The Music of Boudleaux and Felice Bryant Honored @ Nashville’s Schermerhorn

LIVE MUSIC REVIEW
The Bryants’ son and daughter-in-law Del and Carolyn served as emcees for the evening.

A few hundred friends, fans, and family of Felice and Boudleaux Bryant gathered at Nashville’s Schermerhorn Symphony Center on February 13 to celebrate the 100thanniversary of the Boudleaux’s birth and the anniversary of their Valentine’s Day meeting 75 years ago.   Their son Del Bryant and his wife Carolyn served as hosts for the evening in a tribute to the Bryants’ prolific songwriting career, promising something for everyone in both musical style and fashion before pulling off a series of wardrobe changes.

The first set opened with a medley of some of their most recognizable tunes: “Bye Bye, Love,” “Devoted to You,” “Love Hurts,” and “Wake Up, Little Susie.” Much of the first half of the show featured the first on-stage performance of Boudleaux’s “Polynesian Suite,” which became a cult classic in 1967. Nashville’s Chris Scruggs, with his own legendary musical family, accompanied the full orchestra on pedal steel. Throughout the evening, audiences were treated to photographs, film footage, songs, and stories from the lives of the couple responsible for writing more than nine hundred songs and a half a billion records sales. The stories of the couple’s lifelong romance struck a perfect note for Valentine season.

During the evening, the hosts expressed appreciation to the songwriters in the audience, asking for them to stand for recognition, prompting a flurry of movement throughout the hall. 

The UT Pride of the Southland Marching Band filled the hall with “Rocky Top.”

The second half of the evening delivered the music most fans came to celebrate. After intermission, the doors opened and the University of Tennessee Pride of the Southland Marching Band proceeded into the hall, filling the aisles, playing “Rocky Top” and bringing a number of Vol fans to their feet. Afterwards, Carolyn Bryant offered tongue-in-cheek apologies to fans from rival schools who might have found the song “painful.”

Steve Tyrell was joined by the McCrary Sisters for “Bye Bye Love,” one of many of the Bryants’ songs recorded by the Phil and Don Everly.  Next up was Americana’s The Milk Carton Kids often compared to the Everly Brothers, Kenneth Pattengale and Joey Ryan.  After performing “Always It’s You,” they joked about the comparisons to other harmony duos, noting with chagrin that the Everly Brothers’ success came when they were only 21 and 23.  The duo also performed “Playing in the Sand,” from a duet album recorded by Felice and Boudleaux themselves. 

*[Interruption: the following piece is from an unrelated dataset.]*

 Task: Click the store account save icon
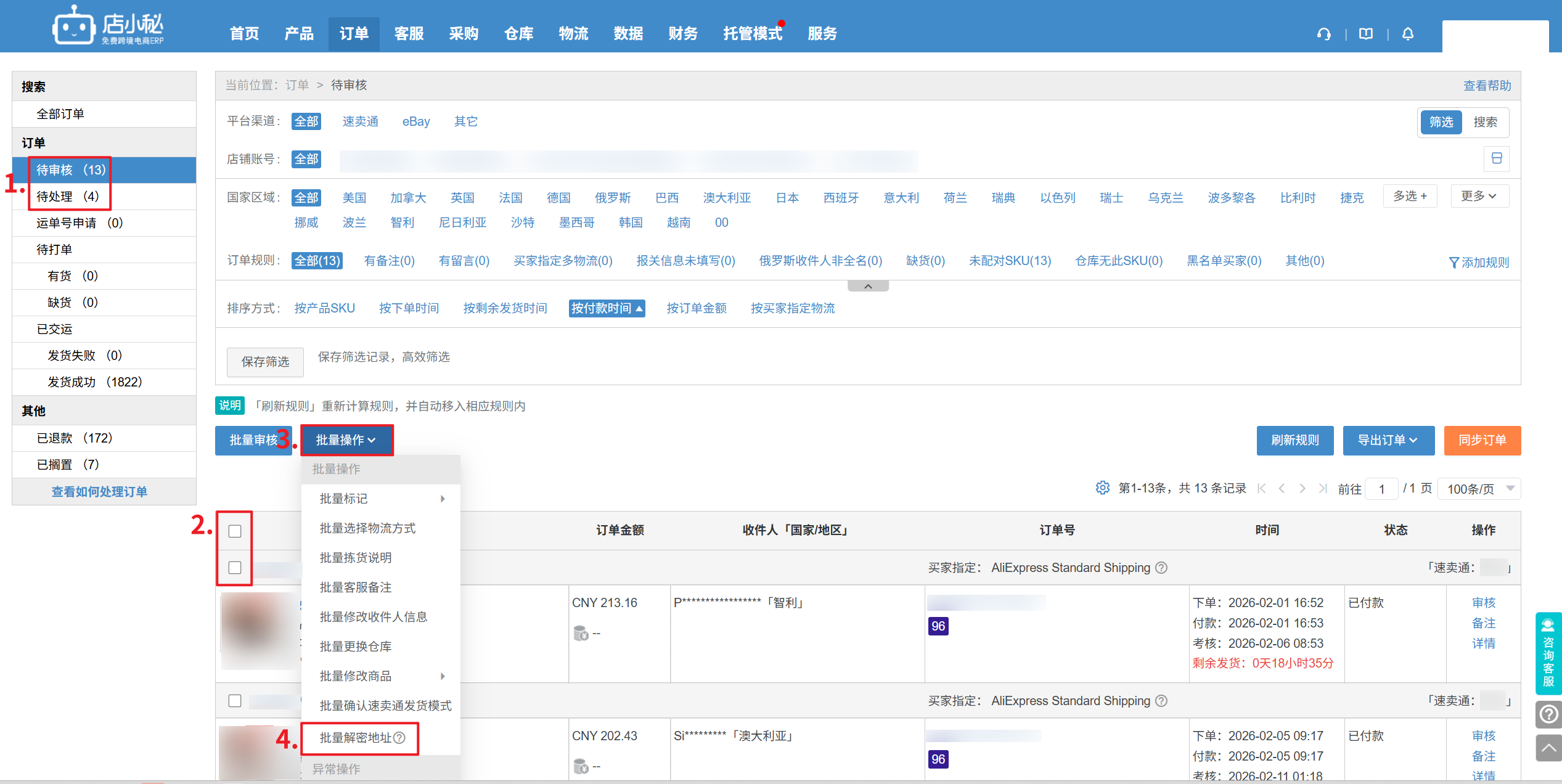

The Milk Carton Kids brought their own orchestra.

Promising the songs would only get sadder, Del Bryant invited the audience to Google “pop break up songs of all times,” promising every list includes the next song “Love Hurts,” which was recorded within a week by the Everly Brothers and Roy Orbison, followed by the seminal recording by Gram Parsons and Emmylou Harris before Nazareth turned it into a rock ballad. Americana’s new power duo The War and Treaty made the song their own at the Schermerhorn. 

The War and Treaty perform “All I Have to Do Is Dream.”

When Jamey Johnson took the stage, he said he was “gonna do a kind of sad song” the Everly Brothers recorded, “Sleepless Nights,” but he said his favorite recording had been made by Elvis Costello and that was the version he was singing. Afterwards, he introduced “We Could,” and then said, “Del gave me a lot of stuff to say about this one”—written in 1951 by Felice for Boudleaux—“but let’s just do it.”

Jamey Johnson plays “Sleepless Nights.”

When the Milk Carton Kids returned to the stage to play “Wake Up, Little Susie,” adding a bass player and fiddler, Pattengale quipped, “we didn’t know we were going to have the whole orchestra, so we brought our own.” He then turned to the orchestra and said, “Take five.”

Throughout the second half of the show, the featured performers combined for a variety of the Bryants’ best-loved songs. The War and Treaty performed “All I Have to Do Is Dream,” after which Johnson was joined by Scruggs for “Out Behind the Barn.” Tyrell sang the torch song “Come Live with Me,” a perfect touch for Valentine’s Eve, before the entire cast returned to stage to close with “Bye Bye, Love.”

Del and Carolyn delivered on their promise to bring a variety of music to suit every taste, a perfect early Valentine’s gift for Music City.